There are other, legal ways to nab Microsoft emails, privacy groups remind Supremes
Redmond finds allies in Irish data centre spat
Allowing Uncle Sam to seize emails stored in Microsoft's Irish data centre would violate foreign data protection laws and risk setting a damaging precedent, the US Supreme Court has been told.
In briefs filed in the long-running dispute, IBM and international campaign groups argued that the government does have other ways of gaining the information.
They are lobbying for the Supreme Court to uphold the decision made by the United States Court of Appeals for the Second Circuit, which ruled in Microsoft's favour. The Supremes were brought into the spat after the US Department of Justice appealed the Second Circuit's decision.
Privacy International, backed by 26 other global rights groups, filed an amicus brief (PDF) that warned of the "profound implications for the resilience of data protection laws all over the world".
It argued that in demanding access to emails stored in servers in another country, the warrant "flatly conflicts with Irish and European Union law".
The brief said there was no existing case law that directed the result, and pointed out that there are established government-to-government channels for transfer of personal data to law enforcement, called mutual legal assistance treaties (MLAT).
"Rather than relying on the process established through these MLATs," Privacy International said, "the US government is seeking to unilaterally seize data held in Ireland, conflicting with both Irish and EU data protection laws, and undermining the right to privacy that those laws were designed to protect."

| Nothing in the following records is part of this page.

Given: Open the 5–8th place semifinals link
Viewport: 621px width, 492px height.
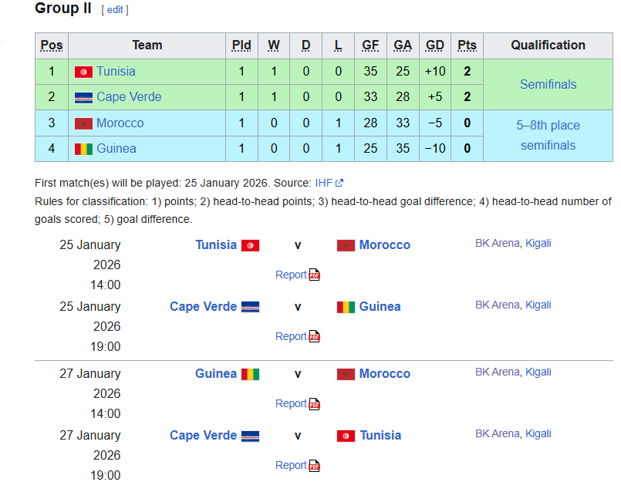Looking at the screenshot, I should [548, 136].
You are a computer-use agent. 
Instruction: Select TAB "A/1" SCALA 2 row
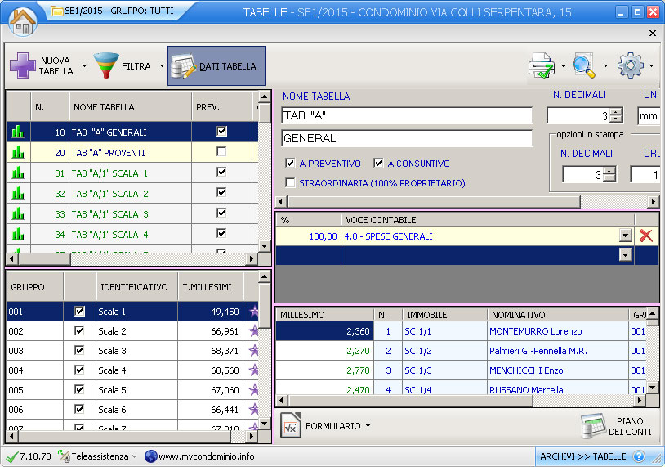point(109,194)
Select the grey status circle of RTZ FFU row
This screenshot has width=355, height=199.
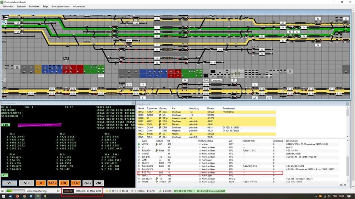(x=139, y=172)
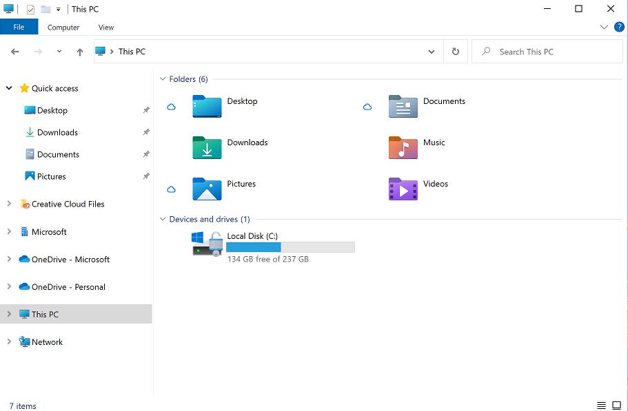Collapse the Quick access tree section
Screen dimensions: 628x411
click(9, 88)
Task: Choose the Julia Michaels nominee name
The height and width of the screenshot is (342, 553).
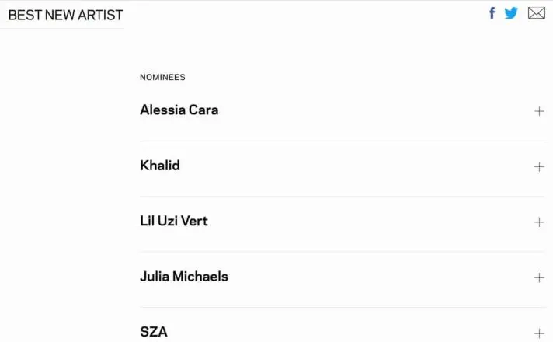Action: [x=184, y=277]
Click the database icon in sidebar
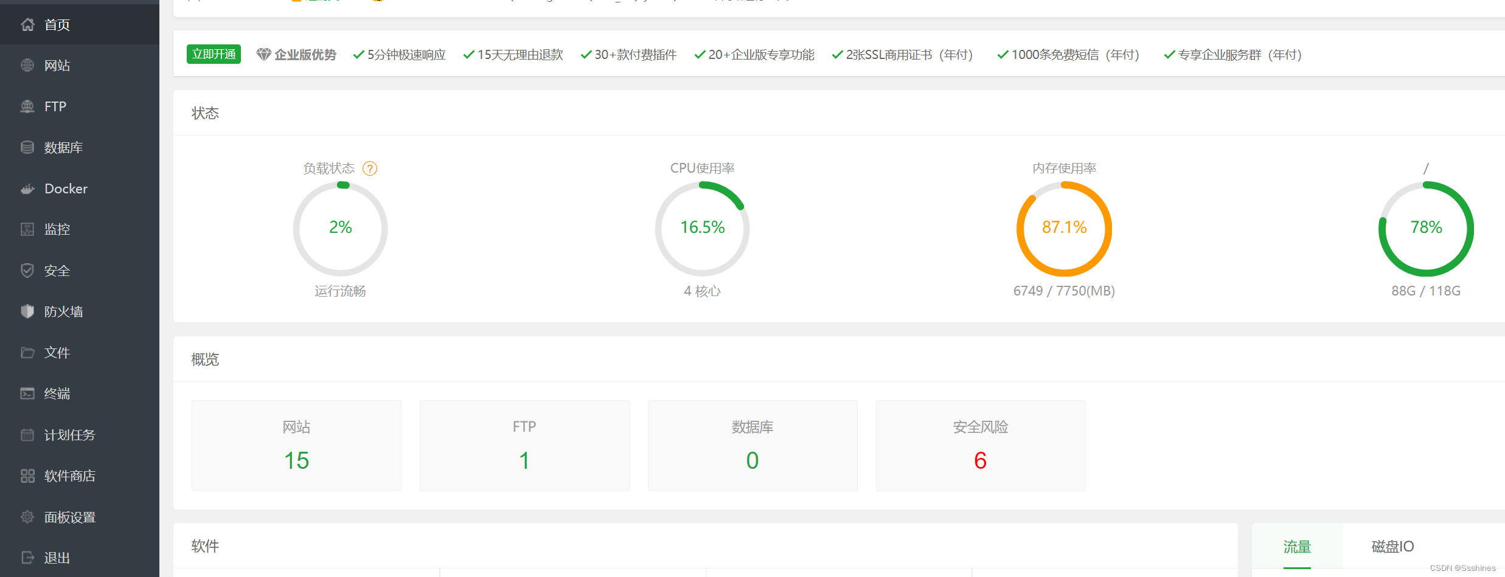 tap(27, 147)
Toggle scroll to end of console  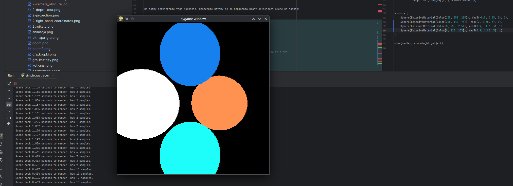9,111
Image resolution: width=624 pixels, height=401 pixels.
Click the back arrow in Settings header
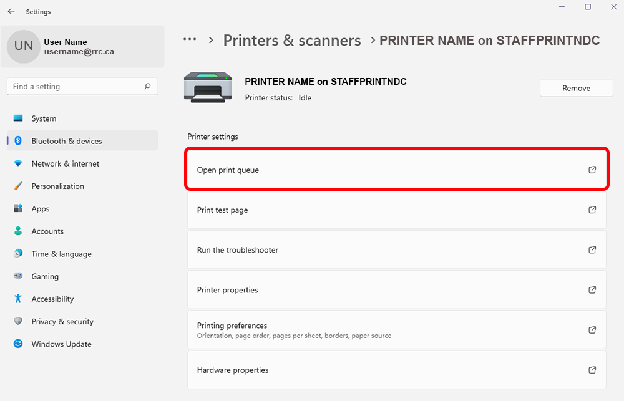coord(11,12)
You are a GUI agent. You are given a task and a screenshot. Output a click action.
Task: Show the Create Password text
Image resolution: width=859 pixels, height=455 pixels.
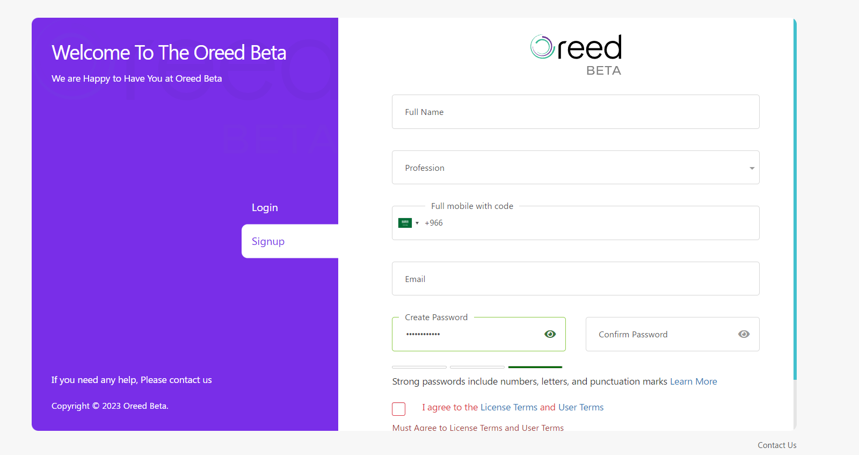pyautogui.click(x=550, y=334)
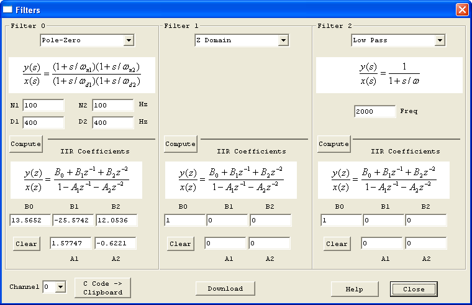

A similar argument was made by IBM, which said the government has "ample tools at its disposal, aside from the [Stored Communications Act], to obtain the same data that it seeks here".
MLATs "may be imperfect... [but] they are not unworkable", IBM said in its amicus curiae (PDF). It added that although the Stored Communications Act needed to be updated to "reflect contemporary technological developments, such as the cloud, that is a problem for Congress, not this Court, to rectify".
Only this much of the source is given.